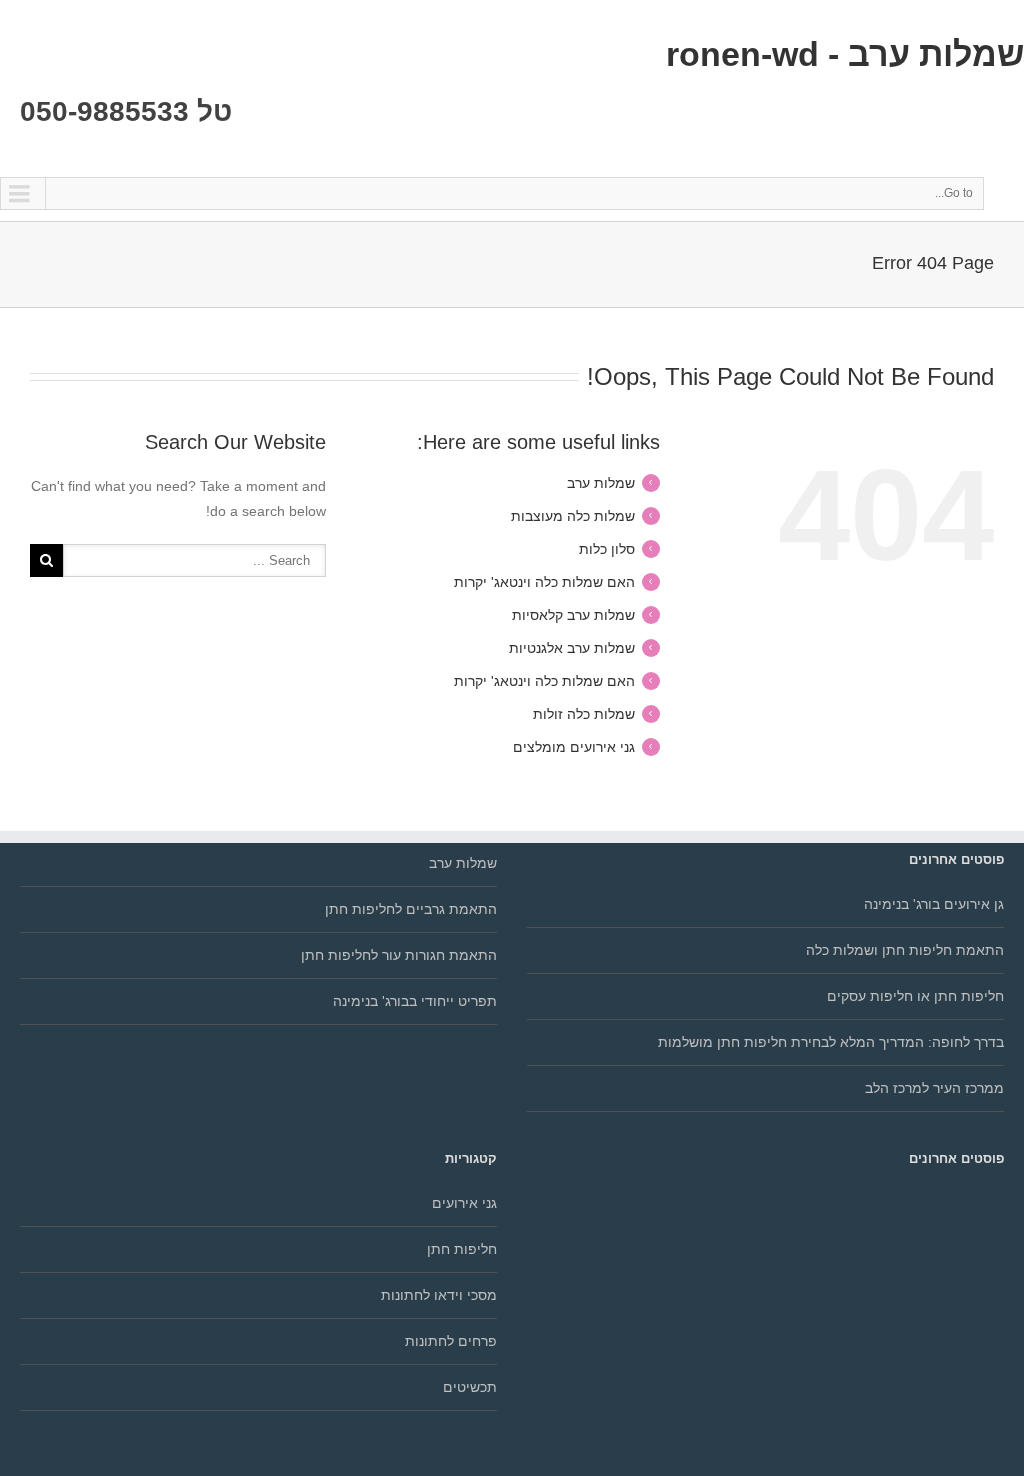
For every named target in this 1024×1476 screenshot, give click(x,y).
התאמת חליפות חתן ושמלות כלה (905, 950)
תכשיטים (470, 1387)
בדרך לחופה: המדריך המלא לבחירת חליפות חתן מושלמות (831, 1042)
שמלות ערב (601, 483)
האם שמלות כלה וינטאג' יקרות (544, 582)
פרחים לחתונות (451, 1341)
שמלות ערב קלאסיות (573, 615)
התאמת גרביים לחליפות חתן (411, 909)
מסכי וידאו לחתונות (439, 1295)
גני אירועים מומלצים (574, 747)
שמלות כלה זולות (584, 714)
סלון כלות (607, 549)
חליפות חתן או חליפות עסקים (915, 996)
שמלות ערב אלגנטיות (572, 648)
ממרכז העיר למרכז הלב (934, 1088)
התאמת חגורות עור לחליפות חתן (399, 955)
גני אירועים (464, 1203)
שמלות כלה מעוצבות (573, 516)
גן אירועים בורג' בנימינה (934, 904)
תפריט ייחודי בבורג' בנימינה (415, 1001)
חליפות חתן (462, 1249)
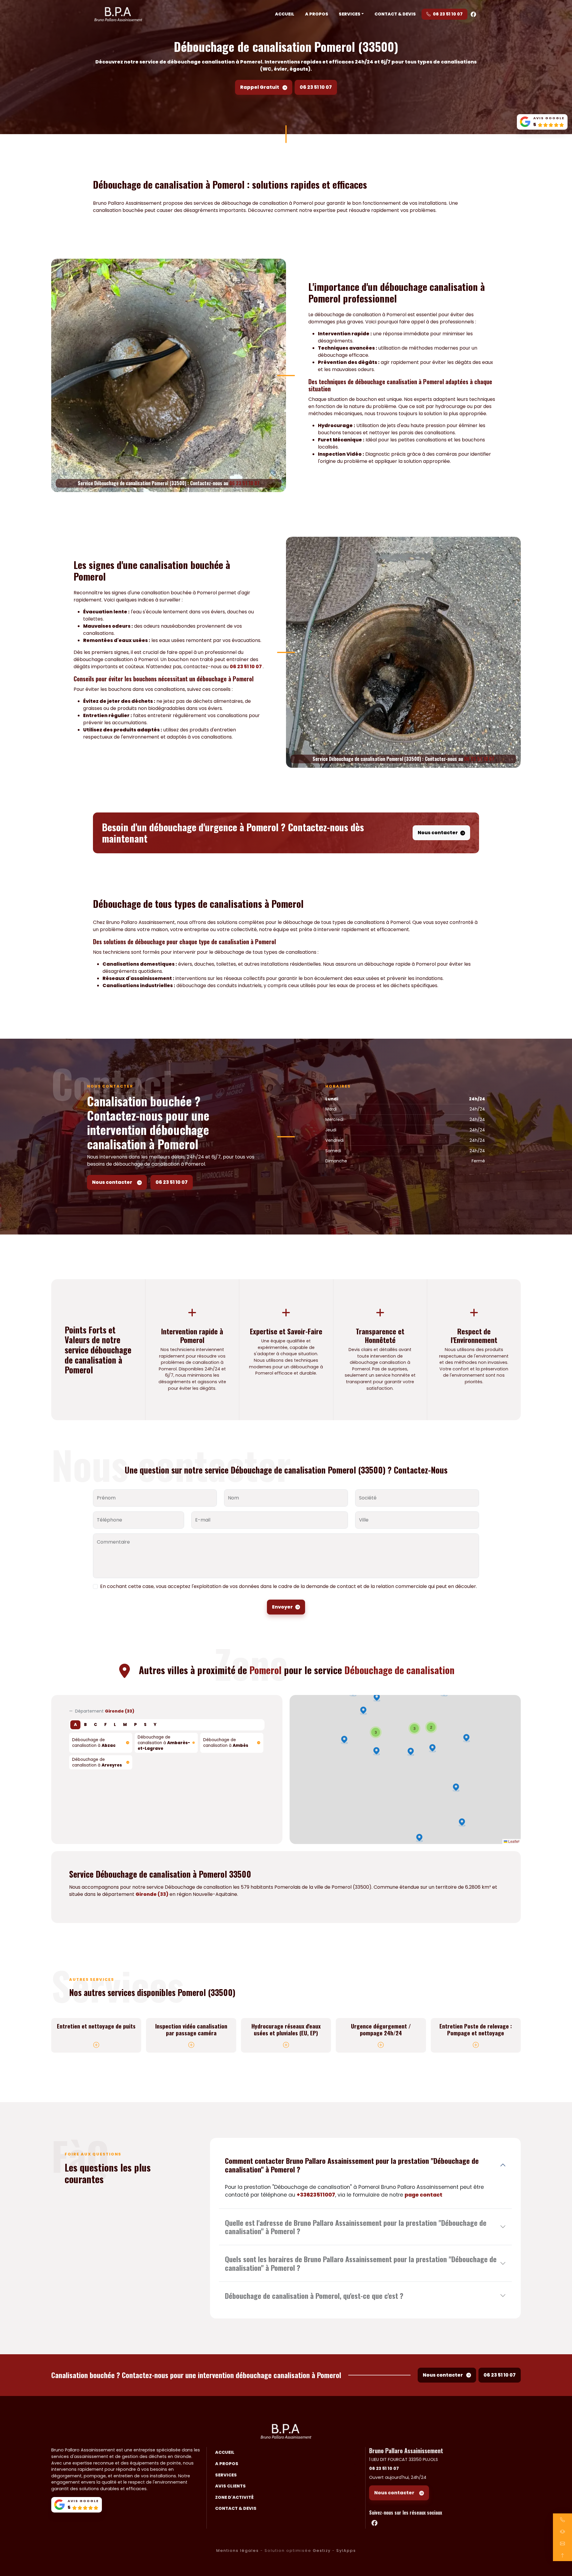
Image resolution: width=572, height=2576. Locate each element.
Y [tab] (155, 1724)
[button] (376, 1751)
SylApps (346, 2550)
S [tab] (145, 1724)
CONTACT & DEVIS (395, 14)
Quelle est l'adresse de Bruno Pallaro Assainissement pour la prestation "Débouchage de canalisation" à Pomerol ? (355, 2227)
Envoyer (282, 1606)
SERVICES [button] (349, 14)
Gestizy (322, 2550)
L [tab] (115, 1724)
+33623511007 (316, 2194)
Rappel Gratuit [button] (260, 87)
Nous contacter (438, 832)
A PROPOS (316, 14)
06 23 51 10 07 (448, 14)
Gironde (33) (152, 1894)
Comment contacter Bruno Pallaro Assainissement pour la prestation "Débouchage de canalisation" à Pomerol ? (352, 2165)
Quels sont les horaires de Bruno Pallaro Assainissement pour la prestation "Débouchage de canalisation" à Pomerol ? (361, 2263)
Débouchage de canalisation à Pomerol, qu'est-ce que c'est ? (314, 2295)
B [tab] (85, 1724)
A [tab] (75, 1724)
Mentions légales (237, 2550)
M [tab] (125, 1724)
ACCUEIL (284, 14)
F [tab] (105, 1724)
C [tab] (95, 1724)
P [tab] (135, 1724)
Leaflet (513, 1841)
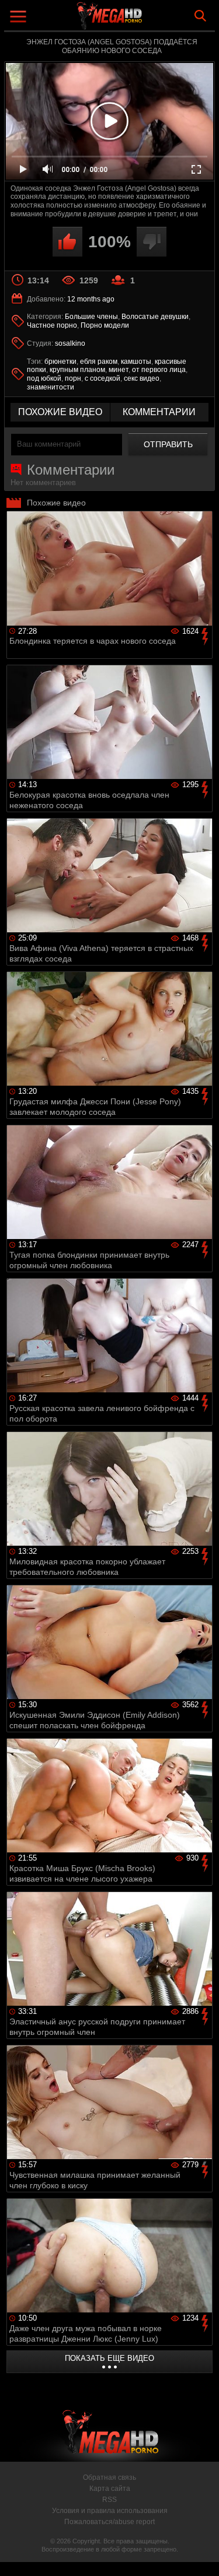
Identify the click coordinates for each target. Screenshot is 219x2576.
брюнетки (60, 361)
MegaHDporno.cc (142, 20)
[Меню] (19, 17)
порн (73, 378)
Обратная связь (109, 2477)
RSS (109, 2500)
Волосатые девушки (155, 317)
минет (118, 370)
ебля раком (98, 361)
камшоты (136, 361)
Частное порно (52, 325)
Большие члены (91, 317)
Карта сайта (109, 2488)
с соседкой (102, 378)
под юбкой (44, 378)
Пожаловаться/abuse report (109, 2522)
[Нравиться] (67, 242)
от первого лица (159, 370)
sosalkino (70, 343)
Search (200, 16)
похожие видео (60, 412)
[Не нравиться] (151, 242)
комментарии (159, 412)
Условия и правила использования (110, 2511)
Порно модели (105, 325)
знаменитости (50, 387)
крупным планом (77, 370)
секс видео (141, 378)
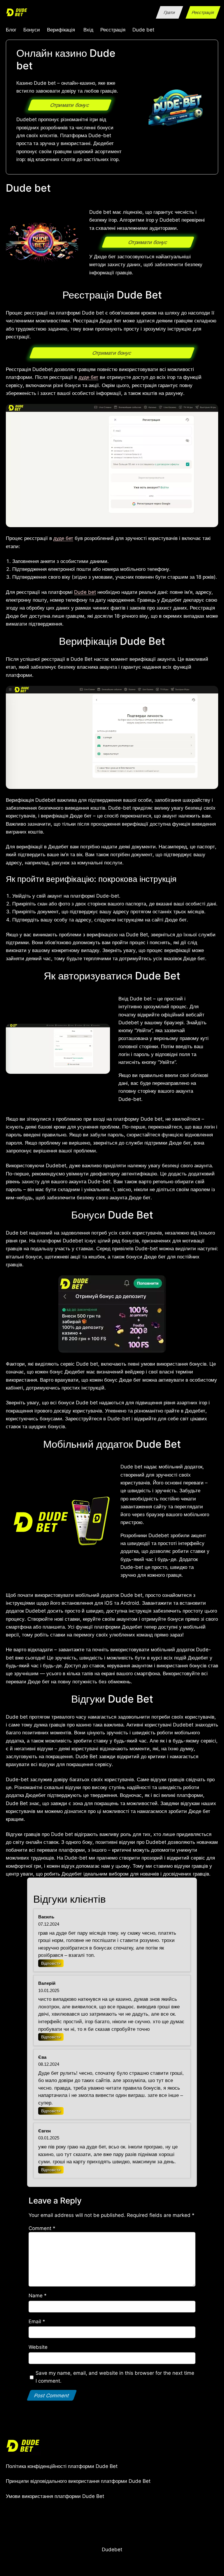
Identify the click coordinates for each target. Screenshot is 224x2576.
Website (38, 2347)
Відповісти (51, 1963)
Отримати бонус (69, 105)
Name (38, 2295)
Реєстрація (203, 12)
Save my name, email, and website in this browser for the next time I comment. (115, 2377)
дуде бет (88, 377)
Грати (169, 12)
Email (37, 2321)
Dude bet (85, 592)
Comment (42, 2228)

WHAT YOU ARE ASKED TO DO ▸ Return every line of the listing exactly, leaving its pictures behind.

TASK ANSWER ▸
For every named target in this 1024×1476 screenshot, give click(x,y).
התאמת חליפות חתן ושמלות כלה (905, 950)
תכשיטים (470, 1387)
בדרך לחופה: המדריך המלא לבחירת חליפות חתן מושלמות (831, 1042)
שמלות ערב (601, 483)
האם שמלות כלה וינטאג' יקרות (544, 582)
פרחים לחתונות (451, 1341)
שמלות ערב קלאסיות (573, 615)
התאמת גרביים לחליפות חתן (411, 909)
מסכי וידאו לחתונות (439, 1295)
גני אירועים מומלצים (574, 747)
שמלות כלה זולות (584, 714)
סלון כלות (607, 549)
חליפות חתן או חליפות עסקים (915, 996)
שמלות ערב אלגנטיות (572, 648)
ממרכז העיר למרכז הלב (934, 1088)
התאמת חגורות עור לחליפות חתן (399, 955)
גני אירועים (464, 1203)
שמלות כלה מעוצבות (573, 516)
גן אירועים בורג' בנימינה (934, 904)
תפריט ייחודי בבורג' בנימינה (415, 1001)
חליפות חתן (462, 1249)
Image resolution: width=572, height=2576. Locate each element.
Y [tab] (155, 1724)
[button] (376, 1751)
SylApps (346, 2550)
S [tab] (145, 1724)
CONTACT & DEVIS (395, 14)
Quelle est l'adresse de Bruno Pallaro Assainissement pour la prestation "Débouchage de canalisation" à Pomerol ? (355, 2227)
Envoyer (282, 1606)
SERVICES [button] (349, 14)
Gestizy (322, 2550)
L [tab] (115, 1724)
+33623511007 (316, 2194)
Rappel Gratuit [button] (260, 87)
Nous contacter (438, 832)
A PROPOS (316, 14)
06 23 51 10 07 (448, 14)
Gironde (33) (152, 1894)
Comment contacter Bruno Pallaro Assainissement pour la prestation "Débouchage de canalisation" à Pomerol ? (352, 2165)
Quels sont les horaires de Bruno Pallaro Assainissement pour la prestation "Débouchage de canalisation" à Pomerol ? (361, 2263)
Débouchage de canalisation à Pomerol, qu'est-ce que c'est ? (314, 2295)
B [tab] (85, 1724)
A [tab] (75, 1724)
Mentions légales (237, 2550)
M [tab] (125, 1724)
ACCUEIL (284, 14)
F [tab] (105, 1724)
C [tab] (95, 1724)
P [tab] (135, 1724)
Leaflet (513, 1841)
Identify the click coordinates for each target. Screenshot is 219x2576.
брюнетки (60, 361)
MegaHDporno.cc (142, 20)
[Меню] (19, 17)
порн (73, 378)
Обратная связь (109, 2477)
RSS (109, 2500)
Волосатые девушки (155, 317)
минет (118, 370)
ебля раком (98, 361)
камшоты (136, 361)
Частное порно (52, 325)
Большие члены (91, 317)
Карта сайта (109, 2488)
с соседкой (102, 378)
под юбкой (44, 378)
Пожаловаться/abuse report (109, 2522)
[Нравиться] (67, 242)
от первого лица (159, 370)
sosalkino (70, 343)
Search (200, 16)
похожие видео (60, 412)
[Не нравиться] (151, 242)
комментарии (159, 412)
Условия и правила использования (110, 2511)
Порно модели (105, 325)
знаменитости (50, 387)
крупным планом (77, 370)
секс видео (141, 378)
Identify the click coordinates for each target. Screenshot is 224x2576.
Website (38, 2347)
Відповісти (51, 1963)
Отримати бонус (69, 105)
Name (38, 2295)
Реєстрація (203, 12)
Save my name, email, and website in this browser for the next time I comment. (115, 2377)
дуде бет (88, 377)
Грати (169, 12)
Email (37, 2321)
Dude bet (85, 592)
Comment (42, 2228)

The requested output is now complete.